Johann Reichsgraf (Note: ) von Aldringen (sometimes spelled Altringer or Aldringer; 10 December 1588 – 22 June 1634) was a Luxemburger who served in the armies of the Spanish Habsburgs and later the Austrian Habsburgs, especially during the Thirty Years' War.

==Biography==
He was born in Luxembourg in the Duchy of Luxembourg. After travelling as a nobleman's page in France, Italy, and the Netherlands, he attended the University of Paris.

In 1606 he entered the service of Spain, in which he remained until 1618, when he joined the imperial army. Here he distinguished himself in the field and in the cabinet. Made a colonel in 1622, two years later he was employed on the Council of War and on diplomatic missions. At the Battle of Dessau Bridge in 1626 he performed very distinguished service against Ernst von Mansfeld. He and his constant comrade Matthias Gallas were ennobled on the same day, and in the course of the Italian campaign of 1630 the two officers married the two daughters of Count d'Arco.

Aldringen served as Count Rambold Collalto's major-general in this campaign and was present at the taking of Mantua on 18 July 1630 during the War of Mantuan Succession. The plunder of the duke of Mantua's treasures made Gallas and Aldringen wealthy men. Back in Germany in 1631, he served after Breitenfeld as Tilly's artillery commander, and, elevated to the dignity of count of the Empire, he was present at the Battle of the Lech, where he was wounded.
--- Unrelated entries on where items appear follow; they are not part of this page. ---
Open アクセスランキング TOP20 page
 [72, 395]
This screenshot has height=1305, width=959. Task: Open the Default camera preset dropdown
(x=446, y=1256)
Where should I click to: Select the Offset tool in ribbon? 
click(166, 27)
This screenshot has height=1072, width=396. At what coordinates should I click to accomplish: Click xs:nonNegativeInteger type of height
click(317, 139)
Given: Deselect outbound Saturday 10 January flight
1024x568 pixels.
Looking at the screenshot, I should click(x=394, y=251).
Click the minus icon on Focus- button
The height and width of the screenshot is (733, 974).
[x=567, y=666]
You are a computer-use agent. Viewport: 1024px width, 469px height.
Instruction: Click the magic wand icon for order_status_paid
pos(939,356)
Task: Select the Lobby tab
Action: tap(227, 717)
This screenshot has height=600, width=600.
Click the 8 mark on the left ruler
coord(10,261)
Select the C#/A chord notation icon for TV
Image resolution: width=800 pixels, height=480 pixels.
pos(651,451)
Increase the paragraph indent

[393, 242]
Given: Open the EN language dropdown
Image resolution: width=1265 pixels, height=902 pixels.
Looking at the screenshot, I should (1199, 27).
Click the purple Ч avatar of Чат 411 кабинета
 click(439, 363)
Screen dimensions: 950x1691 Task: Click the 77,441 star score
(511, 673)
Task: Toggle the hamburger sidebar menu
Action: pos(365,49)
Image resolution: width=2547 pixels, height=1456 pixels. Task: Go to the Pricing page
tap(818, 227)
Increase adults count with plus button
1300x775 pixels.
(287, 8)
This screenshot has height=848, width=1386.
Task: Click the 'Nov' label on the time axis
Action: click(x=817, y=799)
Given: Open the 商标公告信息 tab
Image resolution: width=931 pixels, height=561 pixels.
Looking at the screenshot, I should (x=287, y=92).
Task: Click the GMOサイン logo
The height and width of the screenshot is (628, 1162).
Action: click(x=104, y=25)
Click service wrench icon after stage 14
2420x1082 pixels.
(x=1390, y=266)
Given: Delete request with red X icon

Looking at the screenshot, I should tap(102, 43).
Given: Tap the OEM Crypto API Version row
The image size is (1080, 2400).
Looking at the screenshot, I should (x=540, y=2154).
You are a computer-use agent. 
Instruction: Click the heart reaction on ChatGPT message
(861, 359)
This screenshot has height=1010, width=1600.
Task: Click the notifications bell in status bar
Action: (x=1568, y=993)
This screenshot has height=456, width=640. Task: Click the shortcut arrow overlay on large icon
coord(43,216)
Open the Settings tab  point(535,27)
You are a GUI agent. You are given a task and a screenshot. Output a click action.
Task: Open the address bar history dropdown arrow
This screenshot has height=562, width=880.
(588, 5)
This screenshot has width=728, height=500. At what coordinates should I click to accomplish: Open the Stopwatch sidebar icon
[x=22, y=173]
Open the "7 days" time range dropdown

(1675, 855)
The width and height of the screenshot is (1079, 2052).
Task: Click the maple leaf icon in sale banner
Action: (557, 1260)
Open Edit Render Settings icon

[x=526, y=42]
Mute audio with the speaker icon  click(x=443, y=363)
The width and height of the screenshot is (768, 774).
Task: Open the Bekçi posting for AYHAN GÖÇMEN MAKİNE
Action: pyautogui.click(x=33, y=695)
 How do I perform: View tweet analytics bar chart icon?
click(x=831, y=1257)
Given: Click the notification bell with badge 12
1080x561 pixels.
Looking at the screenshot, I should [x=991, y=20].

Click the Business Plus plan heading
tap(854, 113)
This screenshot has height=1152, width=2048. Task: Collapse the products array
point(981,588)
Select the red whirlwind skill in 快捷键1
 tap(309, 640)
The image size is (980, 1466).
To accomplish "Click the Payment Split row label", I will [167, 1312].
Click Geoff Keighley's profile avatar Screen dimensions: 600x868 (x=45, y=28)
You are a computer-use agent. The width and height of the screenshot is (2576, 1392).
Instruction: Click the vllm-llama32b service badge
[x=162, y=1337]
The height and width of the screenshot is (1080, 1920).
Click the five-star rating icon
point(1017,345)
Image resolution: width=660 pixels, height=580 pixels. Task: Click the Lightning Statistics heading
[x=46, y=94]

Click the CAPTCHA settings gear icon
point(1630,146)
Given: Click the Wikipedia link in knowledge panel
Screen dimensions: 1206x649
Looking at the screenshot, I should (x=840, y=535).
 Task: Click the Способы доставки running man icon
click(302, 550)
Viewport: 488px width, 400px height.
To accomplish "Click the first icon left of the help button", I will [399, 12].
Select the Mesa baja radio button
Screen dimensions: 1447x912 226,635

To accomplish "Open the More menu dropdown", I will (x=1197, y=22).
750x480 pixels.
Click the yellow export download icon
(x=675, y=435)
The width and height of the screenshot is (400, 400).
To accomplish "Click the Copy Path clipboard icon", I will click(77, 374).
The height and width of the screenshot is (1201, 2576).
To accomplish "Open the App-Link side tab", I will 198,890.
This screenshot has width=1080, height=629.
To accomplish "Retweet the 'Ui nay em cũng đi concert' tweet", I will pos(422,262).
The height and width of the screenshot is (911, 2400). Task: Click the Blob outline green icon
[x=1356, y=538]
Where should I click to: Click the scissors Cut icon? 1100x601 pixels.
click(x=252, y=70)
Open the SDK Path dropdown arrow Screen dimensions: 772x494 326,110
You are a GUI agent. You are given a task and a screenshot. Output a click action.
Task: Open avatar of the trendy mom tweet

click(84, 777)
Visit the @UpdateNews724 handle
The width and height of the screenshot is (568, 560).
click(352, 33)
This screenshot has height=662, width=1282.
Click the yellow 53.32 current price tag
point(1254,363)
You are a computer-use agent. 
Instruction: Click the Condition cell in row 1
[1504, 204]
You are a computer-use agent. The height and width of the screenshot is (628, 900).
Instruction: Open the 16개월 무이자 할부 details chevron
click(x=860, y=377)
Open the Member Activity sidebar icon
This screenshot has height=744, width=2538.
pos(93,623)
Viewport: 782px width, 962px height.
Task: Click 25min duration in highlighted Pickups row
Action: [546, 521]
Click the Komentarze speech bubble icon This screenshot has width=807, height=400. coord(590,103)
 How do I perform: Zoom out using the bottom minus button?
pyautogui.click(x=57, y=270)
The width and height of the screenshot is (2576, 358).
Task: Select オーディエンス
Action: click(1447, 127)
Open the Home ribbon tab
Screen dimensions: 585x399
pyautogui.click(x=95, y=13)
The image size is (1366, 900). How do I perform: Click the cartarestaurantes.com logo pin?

When Tilly died of his wounds Aldringen succeeded to the command. Made field-marshal after the assault of the Alte Veste near Nuremberg, at which he had been second in command under the Duke of Friedland, Albrecht von Wallenstein (with whom he was a great favourite), he was next placed at the head of the corps formed by Duke Maximilian I of Bavaria to support Wallenstein. In this post his tact and diplomatic ability were put to a severe test in the preservation of harmony between the two dukes. Finally Count Aldringen was won over by the court party which sought to displace the too successful Duke of Friedland. After Wallenstein's death Aldringen commanded against the Swedes on the Danube, until he was killed in battle at Landshut on 22 July 1634. His considerable estate descended to his sister, and thence to the family of Clary and Aldringen.